| Exercise requirements |
Each record needs to be retyped exactly, though its pictures should not appear.

[Saved entries]
>>>
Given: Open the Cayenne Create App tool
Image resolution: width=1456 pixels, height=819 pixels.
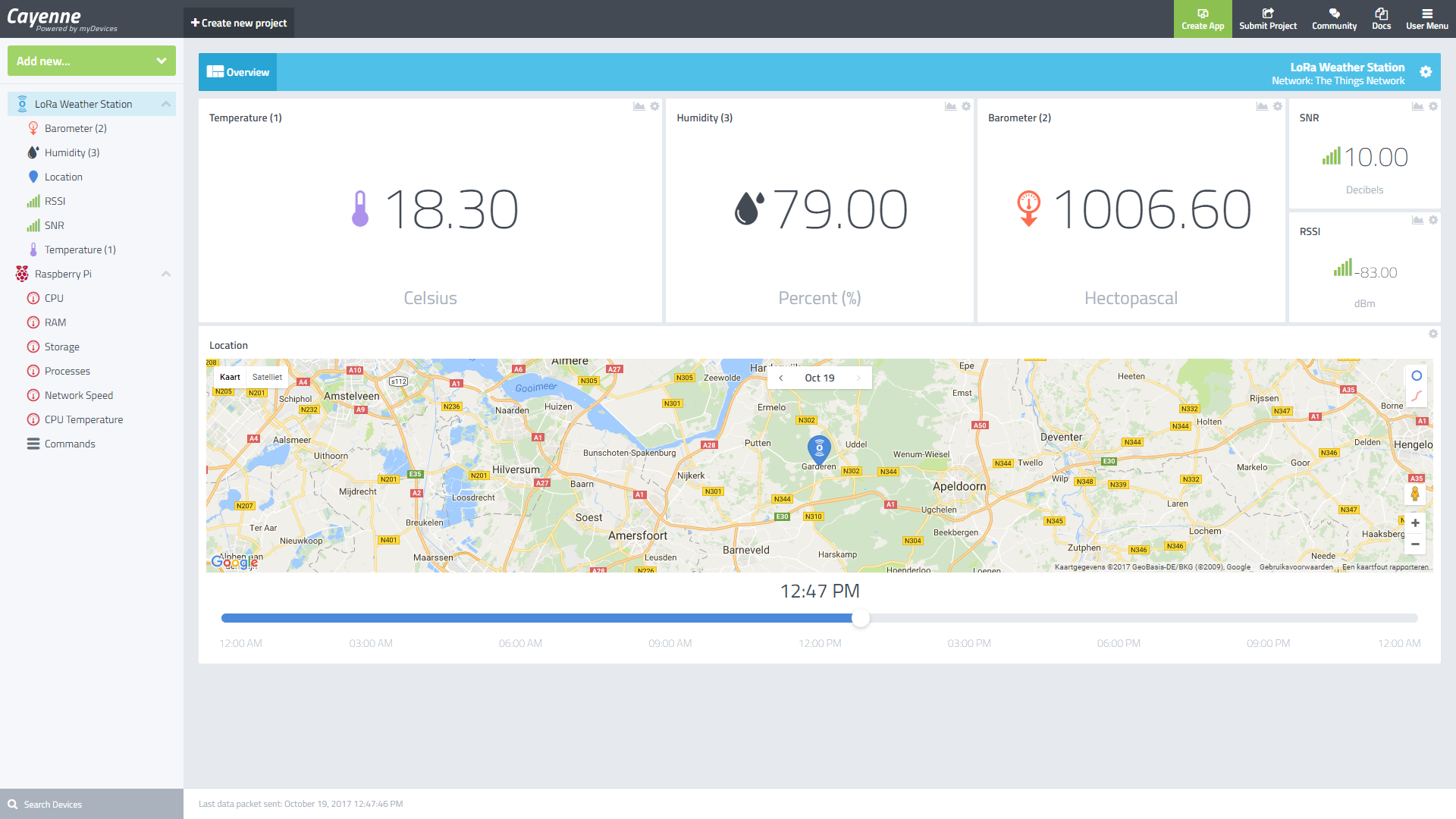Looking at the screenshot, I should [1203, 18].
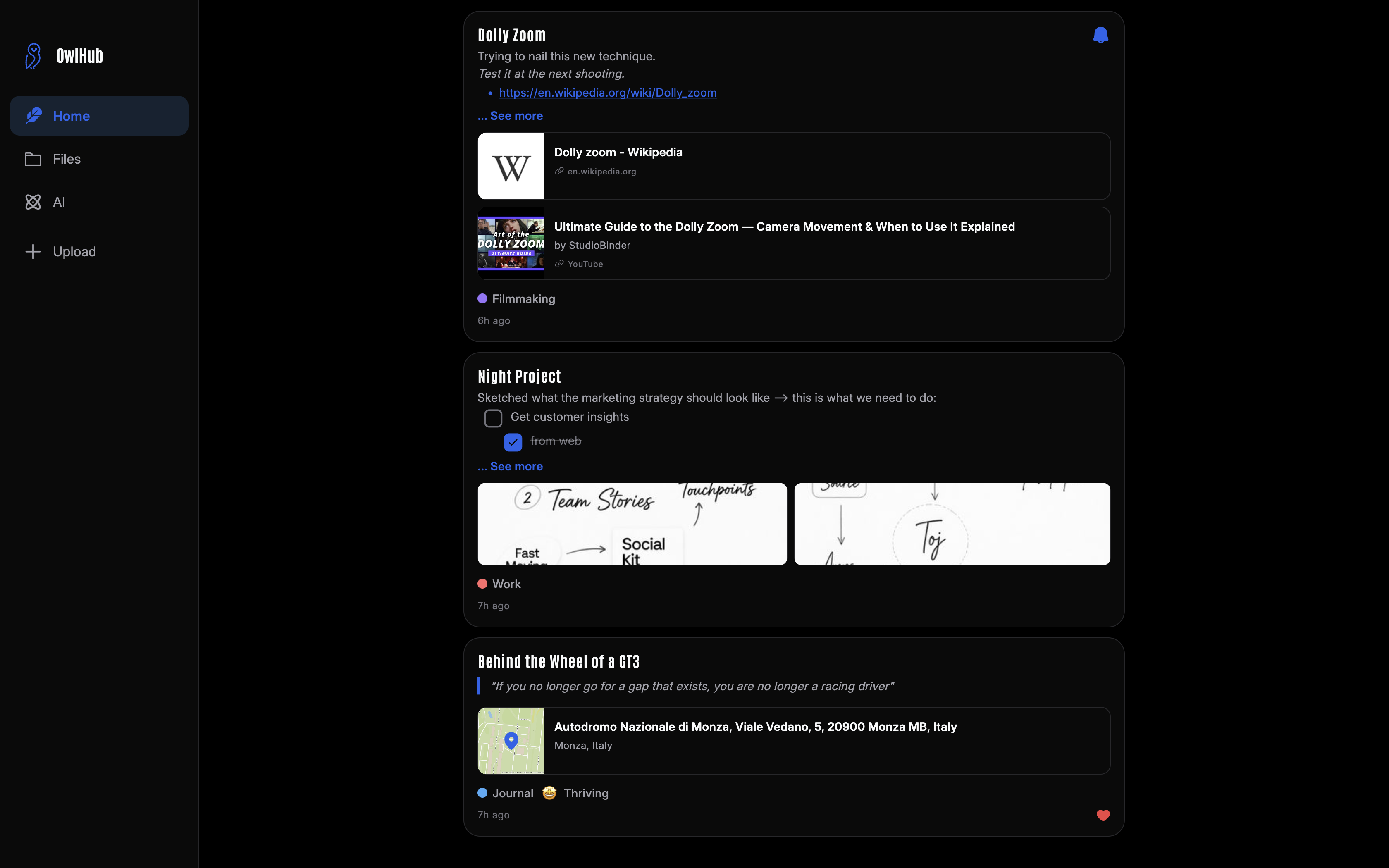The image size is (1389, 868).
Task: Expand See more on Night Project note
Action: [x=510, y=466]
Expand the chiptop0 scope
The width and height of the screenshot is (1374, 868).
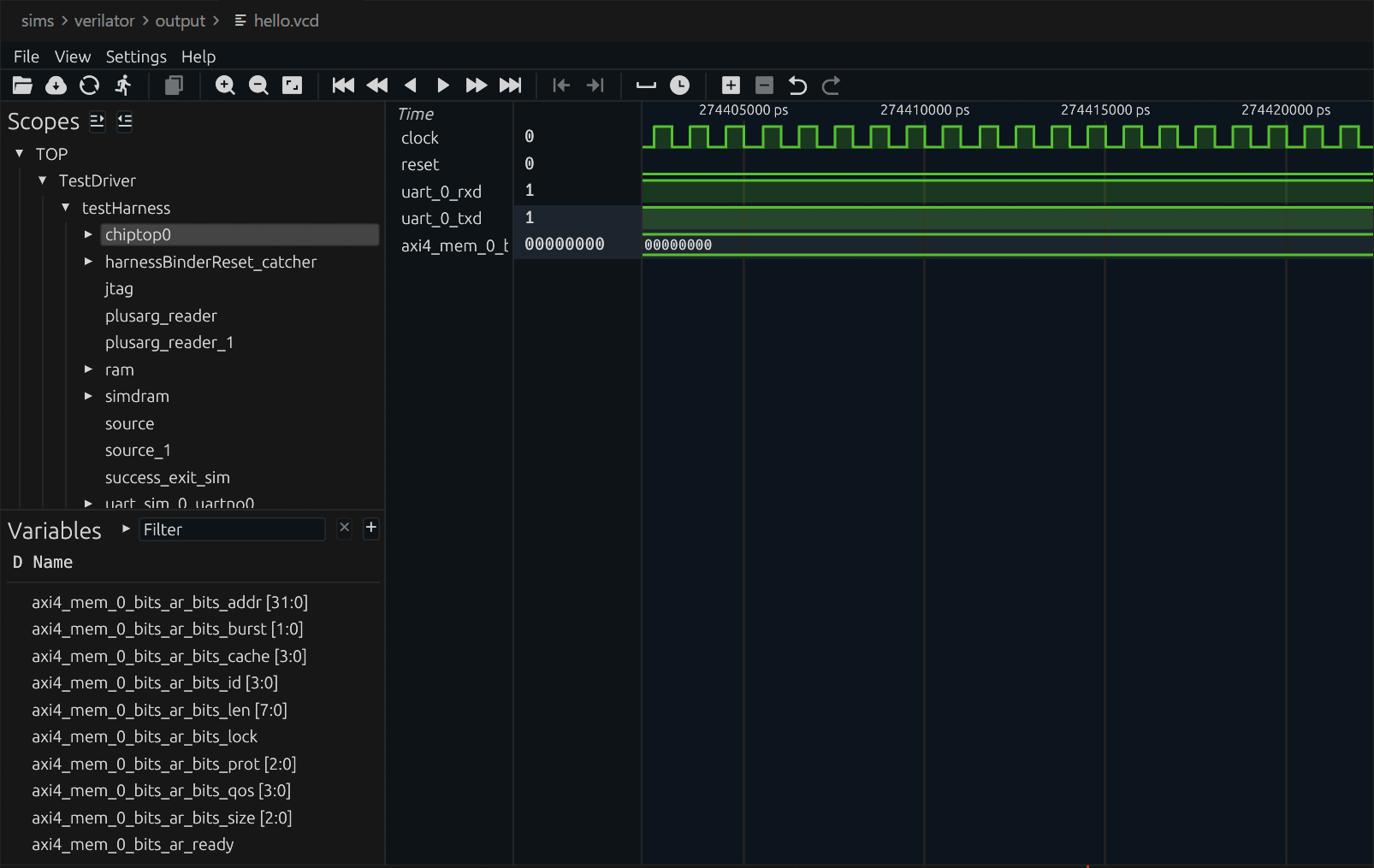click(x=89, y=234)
<<<
| Exercise response |
Given: Open the Cayenne Create App tool
Image resolution: width=1456 pixels, height=819 pixels.
Looking at the screenshot, I should [1203, 18].
The image size is (1389, 868).
Task: Expand See more on Night Project note
Action: [x=510, y=466]
Expand the chiptop0 scope
The width and height of the screenshot is (1374, 868).
click(x=89, y=234)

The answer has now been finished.